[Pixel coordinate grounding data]
BEGIN

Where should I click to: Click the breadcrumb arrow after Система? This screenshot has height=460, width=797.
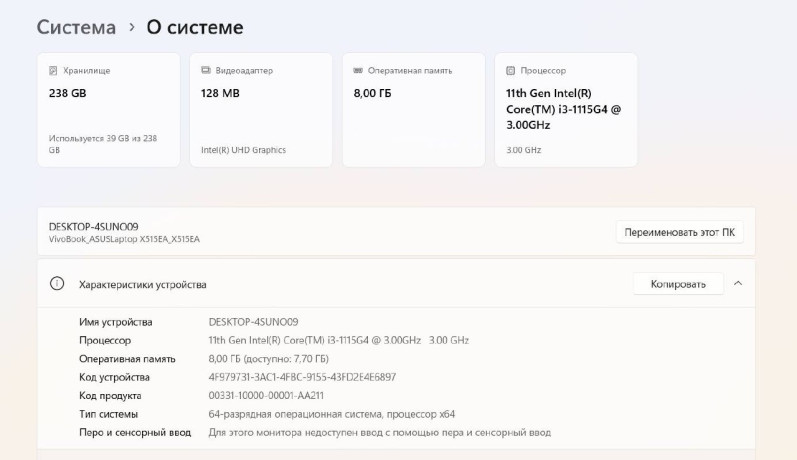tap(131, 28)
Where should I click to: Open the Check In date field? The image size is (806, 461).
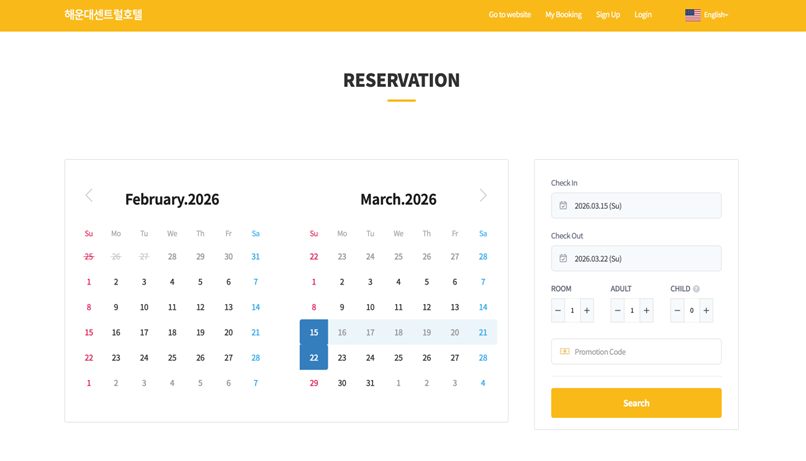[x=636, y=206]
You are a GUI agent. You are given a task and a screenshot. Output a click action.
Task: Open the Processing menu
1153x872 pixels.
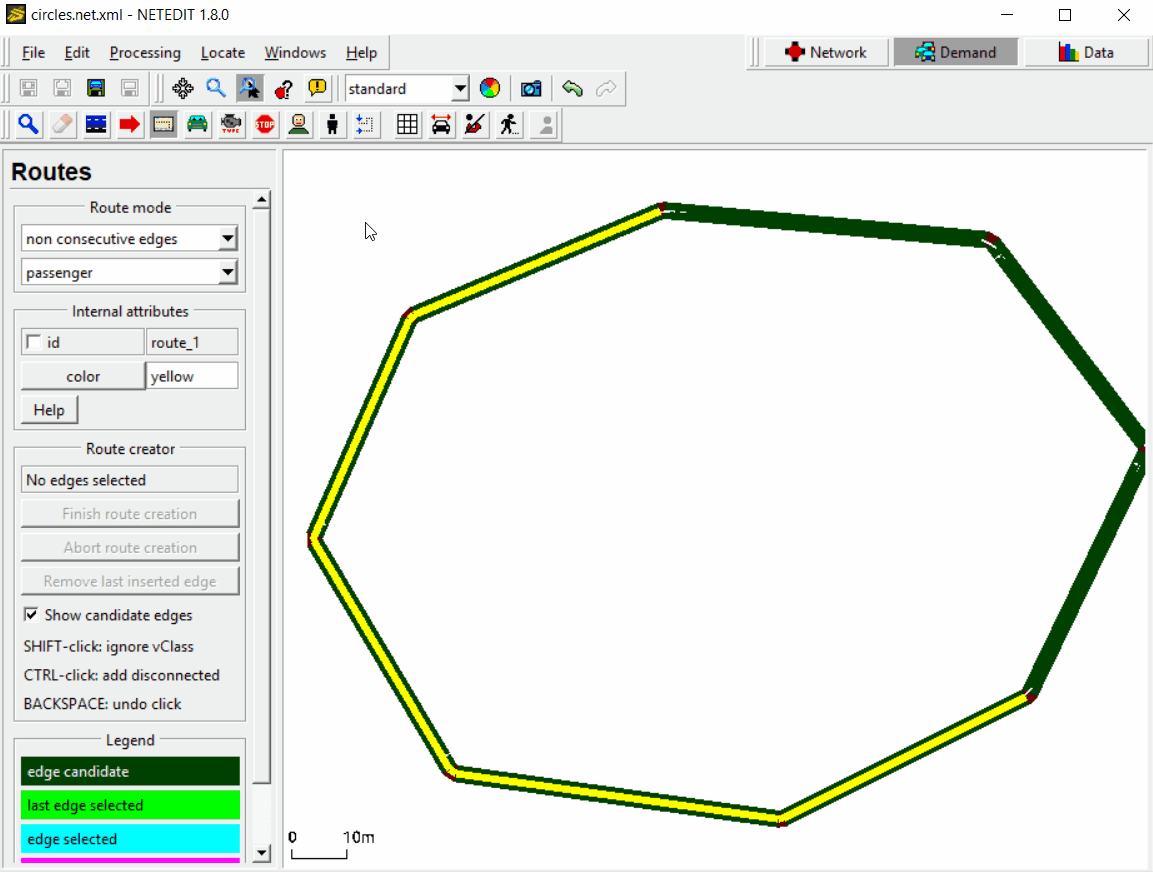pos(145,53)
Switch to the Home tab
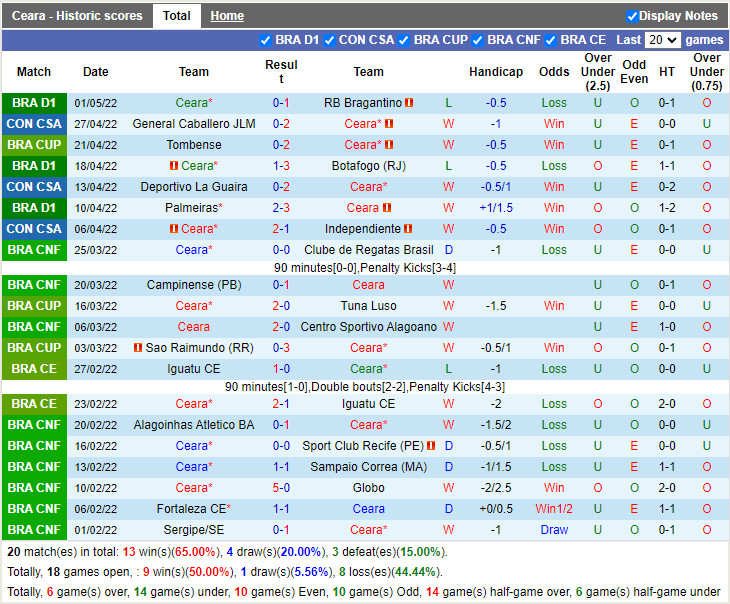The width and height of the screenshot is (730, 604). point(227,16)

END

Task to complete ▸ Copy the data word for word and omit every picture.

Answer for this exercise ▸
Where should I click to: Click the breadcrumb arrow after Система? This screenshot has height=460, width=797.
tap(131, 28)
Where should I click to: Open the Check In date field? The image size is (806, 461).
[x=636, y=206]
You are a GUI agent. You are given a task and a screenshot. Output a click action.
Task: Open the Processing menu
1153x872 pixels.
pos(145,53)
Switch to the Home tab
The width and height of the screenshot is (730, 604). point(227,16)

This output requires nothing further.